• _Work to be completed_
Copy out the listing lines beginning with the line that contains "Open FancyZones via" and running through the line that contains "I will pos(105,111).", renaming "checkbox" to "check box" and changing nothing else.

• _Given entries_
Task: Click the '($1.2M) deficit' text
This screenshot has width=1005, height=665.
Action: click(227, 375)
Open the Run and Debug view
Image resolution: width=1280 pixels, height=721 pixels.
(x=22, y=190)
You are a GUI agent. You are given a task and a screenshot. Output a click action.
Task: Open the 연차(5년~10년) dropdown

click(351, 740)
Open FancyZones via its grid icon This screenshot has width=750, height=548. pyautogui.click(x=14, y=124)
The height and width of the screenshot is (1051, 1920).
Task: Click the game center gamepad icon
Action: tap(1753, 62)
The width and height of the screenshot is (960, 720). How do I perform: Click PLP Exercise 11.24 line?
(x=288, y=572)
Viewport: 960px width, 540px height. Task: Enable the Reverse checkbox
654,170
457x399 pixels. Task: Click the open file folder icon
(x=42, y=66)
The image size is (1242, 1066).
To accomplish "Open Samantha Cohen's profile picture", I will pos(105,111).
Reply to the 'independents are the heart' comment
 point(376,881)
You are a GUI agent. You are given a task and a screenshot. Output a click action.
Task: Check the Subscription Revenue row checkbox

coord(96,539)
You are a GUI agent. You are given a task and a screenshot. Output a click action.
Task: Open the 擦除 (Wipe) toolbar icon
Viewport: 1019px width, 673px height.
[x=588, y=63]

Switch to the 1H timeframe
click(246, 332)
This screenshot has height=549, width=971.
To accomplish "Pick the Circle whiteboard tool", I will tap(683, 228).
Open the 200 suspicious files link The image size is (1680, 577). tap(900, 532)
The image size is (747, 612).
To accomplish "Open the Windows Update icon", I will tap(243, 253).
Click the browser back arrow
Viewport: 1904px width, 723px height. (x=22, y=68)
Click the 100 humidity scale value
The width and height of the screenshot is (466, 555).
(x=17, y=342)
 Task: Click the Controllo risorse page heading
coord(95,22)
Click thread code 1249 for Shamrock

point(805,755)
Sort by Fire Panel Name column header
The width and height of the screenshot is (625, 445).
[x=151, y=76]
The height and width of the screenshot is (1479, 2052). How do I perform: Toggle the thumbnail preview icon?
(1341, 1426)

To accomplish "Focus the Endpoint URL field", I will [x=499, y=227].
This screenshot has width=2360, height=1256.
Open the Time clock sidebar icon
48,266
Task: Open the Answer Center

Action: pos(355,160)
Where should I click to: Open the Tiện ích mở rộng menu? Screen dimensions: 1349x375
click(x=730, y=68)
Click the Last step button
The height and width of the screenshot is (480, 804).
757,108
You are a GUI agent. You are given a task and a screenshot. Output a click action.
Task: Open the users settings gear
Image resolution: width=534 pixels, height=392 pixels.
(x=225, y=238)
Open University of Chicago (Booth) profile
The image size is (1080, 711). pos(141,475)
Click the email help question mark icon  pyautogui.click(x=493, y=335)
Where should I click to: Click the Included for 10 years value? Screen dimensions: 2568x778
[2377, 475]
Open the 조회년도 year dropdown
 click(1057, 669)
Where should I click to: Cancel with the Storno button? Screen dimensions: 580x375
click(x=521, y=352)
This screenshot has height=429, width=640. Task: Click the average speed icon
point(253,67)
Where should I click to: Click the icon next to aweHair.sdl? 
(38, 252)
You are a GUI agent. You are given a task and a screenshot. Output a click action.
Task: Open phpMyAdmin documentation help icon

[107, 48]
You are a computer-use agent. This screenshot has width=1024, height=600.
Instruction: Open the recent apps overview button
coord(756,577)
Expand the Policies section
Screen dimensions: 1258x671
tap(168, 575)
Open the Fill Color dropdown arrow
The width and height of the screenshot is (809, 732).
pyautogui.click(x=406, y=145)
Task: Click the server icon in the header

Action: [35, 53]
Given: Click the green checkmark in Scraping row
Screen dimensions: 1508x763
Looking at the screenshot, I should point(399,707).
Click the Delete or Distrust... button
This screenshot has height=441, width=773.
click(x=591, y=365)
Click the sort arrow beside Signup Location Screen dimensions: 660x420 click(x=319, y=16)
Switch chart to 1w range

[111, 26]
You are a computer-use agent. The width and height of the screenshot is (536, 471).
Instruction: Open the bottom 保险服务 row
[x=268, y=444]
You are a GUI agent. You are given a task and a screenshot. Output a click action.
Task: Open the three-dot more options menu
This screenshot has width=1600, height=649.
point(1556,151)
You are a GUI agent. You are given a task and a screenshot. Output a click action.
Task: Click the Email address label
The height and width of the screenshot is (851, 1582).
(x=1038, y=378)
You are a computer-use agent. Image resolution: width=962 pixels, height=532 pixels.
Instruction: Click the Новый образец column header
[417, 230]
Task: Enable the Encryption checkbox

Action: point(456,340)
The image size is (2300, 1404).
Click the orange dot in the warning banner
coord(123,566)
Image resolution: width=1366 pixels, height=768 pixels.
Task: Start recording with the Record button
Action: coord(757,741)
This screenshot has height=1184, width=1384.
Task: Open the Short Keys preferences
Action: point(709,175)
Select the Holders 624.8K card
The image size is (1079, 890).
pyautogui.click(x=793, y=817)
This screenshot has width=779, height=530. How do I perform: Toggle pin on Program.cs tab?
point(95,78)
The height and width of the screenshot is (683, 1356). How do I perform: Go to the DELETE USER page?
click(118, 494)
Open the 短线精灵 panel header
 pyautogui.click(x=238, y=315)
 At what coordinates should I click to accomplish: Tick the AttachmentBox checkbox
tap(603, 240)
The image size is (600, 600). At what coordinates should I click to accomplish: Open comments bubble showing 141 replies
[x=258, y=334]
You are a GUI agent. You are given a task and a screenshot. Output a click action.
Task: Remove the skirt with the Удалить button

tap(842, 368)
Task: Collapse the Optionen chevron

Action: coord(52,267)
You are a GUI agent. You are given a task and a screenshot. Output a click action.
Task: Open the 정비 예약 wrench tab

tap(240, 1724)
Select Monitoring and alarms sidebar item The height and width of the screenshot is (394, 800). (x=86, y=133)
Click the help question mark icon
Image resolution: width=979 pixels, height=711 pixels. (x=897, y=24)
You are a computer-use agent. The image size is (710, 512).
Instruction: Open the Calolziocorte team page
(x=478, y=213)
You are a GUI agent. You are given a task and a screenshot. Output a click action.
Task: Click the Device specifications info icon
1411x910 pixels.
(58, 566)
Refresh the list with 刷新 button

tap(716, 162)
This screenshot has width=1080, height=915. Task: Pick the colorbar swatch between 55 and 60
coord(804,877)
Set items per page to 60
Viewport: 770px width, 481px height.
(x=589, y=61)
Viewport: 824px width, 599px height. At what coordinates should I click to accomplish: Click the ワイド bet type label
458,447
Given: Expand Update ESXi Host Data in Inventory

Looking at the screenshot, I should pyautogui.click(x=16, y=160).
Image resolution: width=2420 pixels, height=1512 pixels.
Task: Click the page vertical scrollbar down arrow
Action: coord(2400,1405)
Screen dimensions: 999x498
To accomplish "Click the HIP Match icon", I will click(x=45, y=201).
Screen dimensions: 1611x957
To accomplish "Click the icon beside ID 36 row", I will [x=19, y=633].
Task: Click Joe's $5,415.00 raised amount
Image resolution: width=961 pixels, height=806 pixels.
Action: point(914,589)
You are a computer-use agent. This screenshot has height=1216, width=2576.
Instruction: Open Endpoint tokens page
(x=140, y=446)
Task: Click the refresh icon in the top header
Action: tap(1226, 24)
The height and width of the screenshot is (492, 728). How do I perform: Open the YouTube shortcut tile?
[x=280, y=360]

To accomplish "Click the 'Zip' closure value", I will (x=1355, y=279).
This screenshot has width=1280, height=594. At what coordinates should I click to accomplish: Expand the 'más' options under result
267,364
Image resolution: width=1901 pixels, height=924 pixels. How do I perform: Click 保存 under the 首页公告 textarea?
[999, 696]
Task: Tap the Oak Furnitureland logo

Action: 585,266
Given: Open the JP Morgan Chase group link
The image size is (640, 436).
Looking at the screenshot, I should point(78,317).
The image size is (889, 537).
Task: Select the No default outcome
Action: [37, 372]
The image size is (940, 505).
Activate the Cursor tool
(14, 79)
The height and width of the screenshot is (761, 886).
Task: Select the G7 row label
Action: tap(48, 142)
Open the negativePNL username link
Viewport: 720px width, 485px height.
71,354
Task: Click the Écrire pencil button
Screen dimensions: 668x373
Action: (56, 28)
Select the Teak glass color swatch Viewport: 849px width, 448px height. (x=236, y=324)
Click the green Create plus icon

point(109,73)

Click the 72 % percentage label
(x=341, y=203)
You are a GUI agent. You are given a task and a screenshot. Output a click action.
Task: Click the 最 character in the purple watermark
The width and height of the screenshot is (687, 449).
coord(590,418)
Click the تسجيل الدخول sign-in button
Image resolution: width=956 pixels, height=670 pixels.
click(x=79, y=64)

• _Correct answer_
Open FancyZones via its grid icon This screenshot has width=750, height=548. pyautogui.click(x=14, y=124)
The height and width of the screenshot is (1051, 1920).
Task: Click the game center gamepad icon
Action: tap(1753, 62)
The width and height of the screenshot is (960, 720). How do I perform: Click PLP Exercise 11.24 line?
(x=288, y=572)
Viewport: 960px width, 540px height. Task: Enable the Reverse check box
654,170
457x399 pixels. Task: Click the open file folder icon
(x=42, y=66)
The image size is (1242, 1066).
To accomplish "Open Samantha Cohen's profile picture", I will pos(105,111).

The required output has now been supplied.